I feel like I can’t write this post. I feel like I shouldn’t write this post. I feel selfish, entitled – privileged even. I feel like everyone is going to hate me and that I should just shut up and be happy. I am happy. I am happy about being pregnant. I am grateful.
I am, it’s just my throat burns from all the vomiting and my crutch feels like someone keeps kicking me in it.
When I hear myself complaining about how ill and tired I am, I just want to punch myself in the face. I am sick of my moaning. I am sick of being such a miserable, boring amoeba of a human being. Half the time I’m not really here, I’m coasting through the latter parts of the day. I’m in the room but I’m not listening to you. I’m just so tired and whatever it is you are eating is making me nauseous.
If I over do it, a few days at work or a busy weekend – I spend twice as much time paying for it after. A three day headache, pelvic pain from all the walking. We went to a wedding and I had to sit in a wooden chair during the meal and speeches for about three hours, I kid you not it took the best part of the weekend for that agony to go away.
Yes, from sitting in a bloody chair. I’m not even that pregnant, I wrote this at 16 weeks.
I could cope if this really would only last six weeks. But week after week, month after month I’m stuck down a rabbit hole and the clouds are gathering.
I’ve been telling everyone that I’m mostly fine, just a little sick and tired. That’s how you’re supposed to feel, that’s expected. People are sympathetic to that, they offer to make you a cup of tea and say things like “it will all be over in a few weeks”.
Except I can’t drink tea anymore and it won’t be over soon. If I told you the truth it wouldn’t be pretty. Would you like to know how this morning alone I’ve thrown up thirteen times? With so much force that it flew out of my nose and all up the bathroom mirror.
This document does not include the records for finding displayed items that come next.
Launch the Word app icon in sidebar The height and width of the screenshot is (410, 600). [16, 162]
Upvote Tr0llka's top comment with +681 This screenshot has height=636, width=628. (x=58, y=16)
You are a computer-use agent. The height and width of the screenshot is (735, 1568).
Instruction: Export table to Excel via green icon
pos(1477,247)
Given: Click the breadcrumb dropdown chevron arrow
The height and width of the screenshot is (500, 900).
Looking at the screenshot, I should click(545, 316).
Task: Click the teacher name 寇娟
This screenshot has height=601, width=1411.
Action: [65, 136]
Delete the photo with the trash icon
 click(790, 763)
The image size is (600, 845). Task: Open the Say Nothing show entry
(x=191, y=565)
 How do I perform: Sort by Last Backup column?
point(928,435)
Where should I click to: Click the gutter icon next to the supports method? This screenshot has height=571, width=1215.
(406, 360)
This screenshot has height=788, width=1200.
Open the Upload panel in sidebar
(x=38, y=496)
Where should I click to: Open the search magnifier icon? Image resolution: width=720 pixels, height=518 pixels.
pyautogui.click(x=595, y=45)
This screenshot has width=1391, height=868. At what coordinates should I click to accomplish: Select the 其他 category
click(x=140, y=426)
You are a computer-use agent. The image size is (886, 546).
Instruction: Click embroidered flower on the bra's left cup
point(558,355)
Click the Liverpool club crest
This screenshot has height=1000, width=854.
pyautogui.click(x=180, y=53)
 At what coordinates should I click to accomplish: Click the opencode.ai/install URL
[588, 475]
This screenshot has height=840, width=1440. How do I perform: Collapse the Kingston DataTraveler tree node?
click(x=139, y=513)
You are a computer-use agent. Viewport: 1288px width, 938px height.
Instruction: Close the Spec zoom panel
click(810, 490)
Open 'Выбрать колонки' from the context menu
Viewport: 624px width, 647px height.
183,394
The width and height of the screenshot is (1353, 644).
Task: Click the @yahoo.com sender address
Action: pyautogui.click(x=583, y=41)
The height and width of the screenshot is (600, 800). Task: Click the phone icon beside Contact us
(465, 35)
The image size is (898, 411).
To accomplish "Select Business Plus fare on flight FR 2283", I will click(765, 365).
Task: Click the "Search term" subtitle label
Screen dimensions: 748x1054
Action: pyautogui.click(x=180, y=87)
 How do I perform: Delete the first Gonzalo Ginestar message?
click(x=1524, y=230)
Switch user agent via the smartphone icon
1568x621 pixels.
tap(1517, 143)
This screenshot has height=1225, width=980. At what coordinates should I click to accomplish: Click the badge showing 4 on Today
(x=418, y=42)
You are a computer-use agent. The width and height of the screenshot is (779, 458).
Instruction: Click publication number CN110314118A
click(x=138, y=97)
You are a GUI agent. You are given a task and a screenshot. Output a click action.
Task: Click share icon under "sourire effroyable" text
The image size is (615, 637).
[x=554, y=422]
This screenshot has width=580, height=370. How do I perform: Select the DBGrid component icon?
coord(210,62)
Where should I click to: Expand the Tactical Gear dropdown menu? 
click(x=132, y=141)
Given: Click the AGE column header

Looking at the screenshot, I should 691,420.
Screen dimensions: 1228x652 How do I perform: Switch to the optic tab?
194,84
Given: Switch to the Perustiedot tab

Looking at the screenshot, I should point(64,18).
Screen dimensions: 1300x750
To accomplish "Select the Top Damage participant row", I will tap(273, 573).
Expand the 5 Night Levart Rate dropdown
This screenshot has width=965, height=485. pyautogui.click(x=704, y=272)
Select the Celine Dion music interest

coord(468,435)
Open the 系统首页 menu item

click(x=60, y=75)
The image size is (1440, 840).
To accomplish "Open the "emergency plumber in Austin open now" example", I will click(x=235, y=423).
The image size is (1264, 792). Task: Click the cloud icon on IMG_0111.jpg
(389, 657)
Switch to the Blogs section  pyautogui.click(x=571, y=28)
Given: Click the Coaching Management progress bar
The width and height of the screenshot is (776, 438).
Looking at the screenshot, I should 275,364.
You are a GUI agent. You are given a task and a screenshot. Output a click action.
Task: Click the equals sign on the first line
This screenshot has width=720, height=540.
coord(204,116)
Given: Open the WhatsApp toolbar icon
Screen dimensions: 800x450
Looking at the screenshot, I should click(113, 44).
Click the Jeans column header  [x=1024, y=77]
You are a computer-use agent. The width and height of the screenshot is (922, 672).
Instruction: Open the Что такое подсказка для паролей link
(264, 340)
Should I tell you that I can’t clean my house and that I haven’t done so properly in what is now weeks? Weeks because just moving around makes me sick, just the thought of it.
I have lost a stone and a half in just over two months. Thank god I’m fat. No seriously, thank god I’m fat – it really is just as well. If I didn’t have that extra weight to lose, I think this could become a big problem.
The Midwife says I have a high count of ketones in my Urine. Apparently that’s not good, so we have to keep checking. “Are you eating enough?” she grins at me. She’s a nice lady but I could smack her in the mouth.
I give her a muted version of my troubles. She recommends Peppermint Tea. I recommend that she fucks off.
Clearly we have different approaches to life.
I feel like I can’t complain about how awful this pregnancy is. I feel like I shouldn’t feel sorry for myself. I chose this and I am lucky enough for it to be happening. I need to just get on with it.
Some people can’t have babies. Some people have lost babies. Some people are alone. Some people are dying. There are more important things, worse things happening, than me being up the duff. And yet for me it is all consuming, it is with me everywhere I go. I can’t get away from it, I can’t not feel like this for even a minute. It’s like I’ve had a hangover for four months. Apart from when I am asleep, when I’m asleep I feel fine.
“It will all be worth it in the end!” say this to me if you are feeling adventurous.